Aber geht es darum? Geht es nicht vielmehr um eine ganz einfache Frage, deren Beantwortung das Gericht bisher gescheut hat?: Gilt der Primat der Ökonomie oder der Ökologie? Man kann die Auswirkungen der Elbvertiefung auf die Wasserqualität des Flusses auch noch auf atomarer und subatomarer Ebene untersuchen, aber um diese Frage kommt niemand herum: Sind die Interessen des Hafens, seiner Firmen und Arbeitsplätze höher einzuschätzen als die Interessen des Umweltschutzes oder umgekehrt?

Hier gibt es kein „sowohl als auch“. Alle Elbvertiefungsgegner, die in der Vergangenheit erzählten, der Hafen werde auch ohne die Baggermaßnahmen weiter wachsen, sind durch die jüngste Verlagerung von Ladungsanteilen in andere Häfen widerlegt worden. Es liegt im Interesse der Hamburger Wirtschaft, dass dieses Thema schnell entschieden wird.

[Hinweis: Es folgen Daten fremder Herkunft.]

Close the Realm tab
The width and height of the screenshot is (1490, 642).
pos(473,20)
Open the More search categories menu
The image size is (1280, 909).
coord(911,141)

Es ist auch von volkswirtschaft­lichem Interesse zu erfahren, ob In­frastrukturprojekte dieser Größe in diesem Land überhaupt noch durchführbar sind oder zu Tode prozessiert werden. Und schließlich muss Deutschland ausländischen Investoren zeigen, dass es für sie noch interessant ist. Ganz am Rande geht es auch um die Person Frank Horch. Dieser kämpft seit zehn Jahren in verschiedenen Positionen für die Elbvertiefung, von deren Notwendigkeit er überzeugt ist, auch wenn er aus der Gegend im Alten Land stammt, wo viele Gegner wohnen. Er will das Projekt in seiner Amtszeit abschließen. Vielleicht tun die Richter ihm den Gefallen.